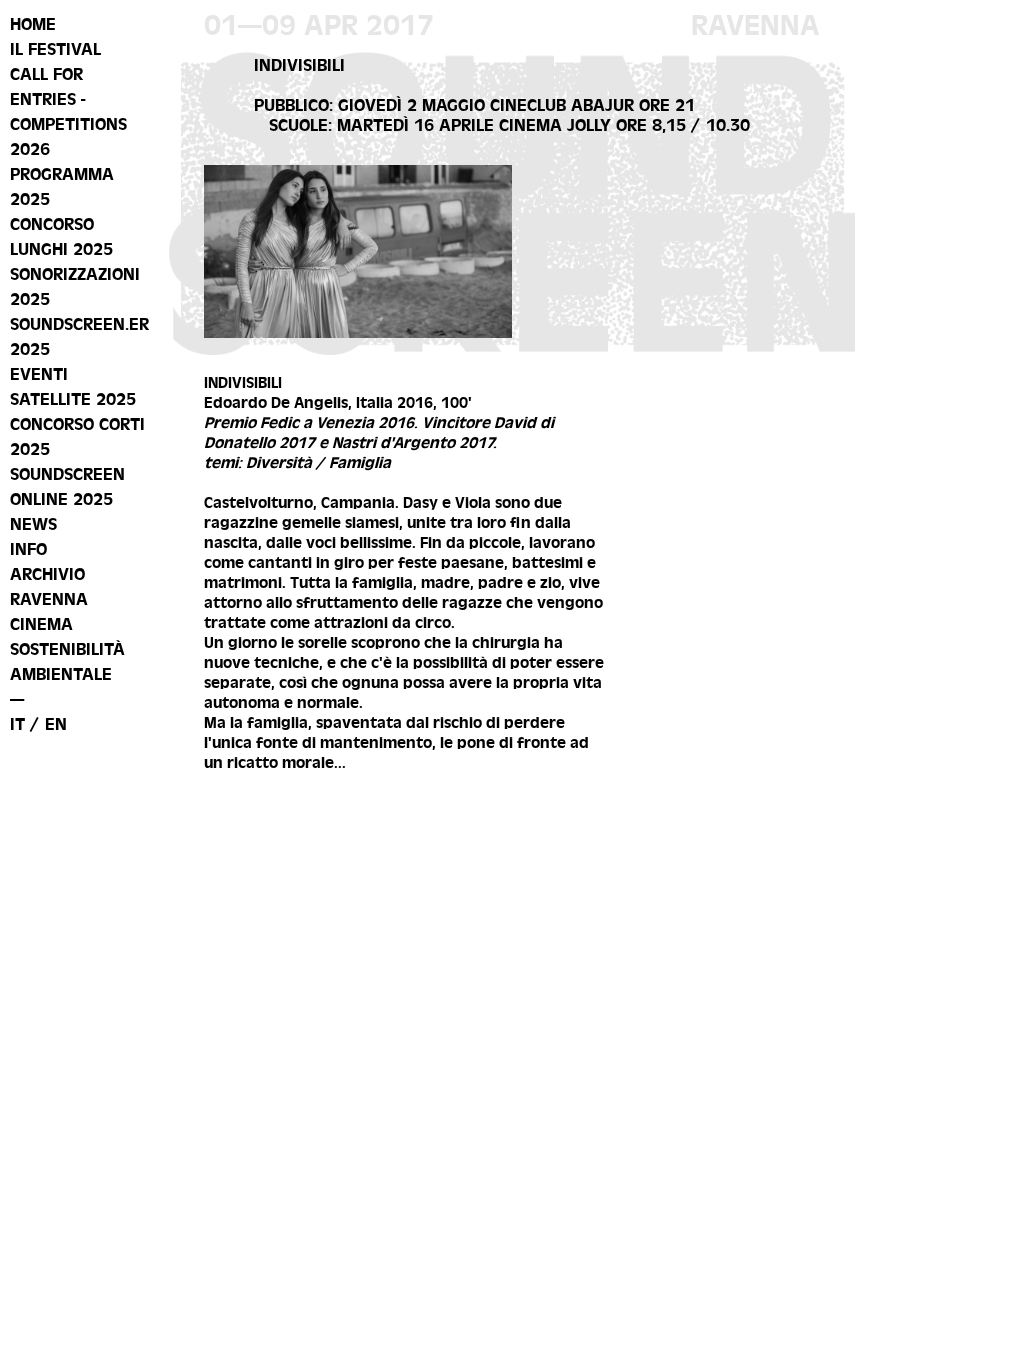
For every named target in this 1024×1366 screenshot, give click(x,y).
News (33, 524)
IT (17, 724)
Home (33, 24)
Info (28, 549)
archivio (47, 574)
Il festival (55, 49)
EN (56, 724)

....

- Goal of the exercise
All the material shown above is to be copied exactly, with no pictures carried over.

- Result of this exercise
For every named target in this 1024×1366 screenshot, give click(x,y).
News (33, 524)
IT (17, 724)
Home (33, 24)
Info (28, 549)
archivio (47, 574)
Il festival (55, 49)
EN (56, 724)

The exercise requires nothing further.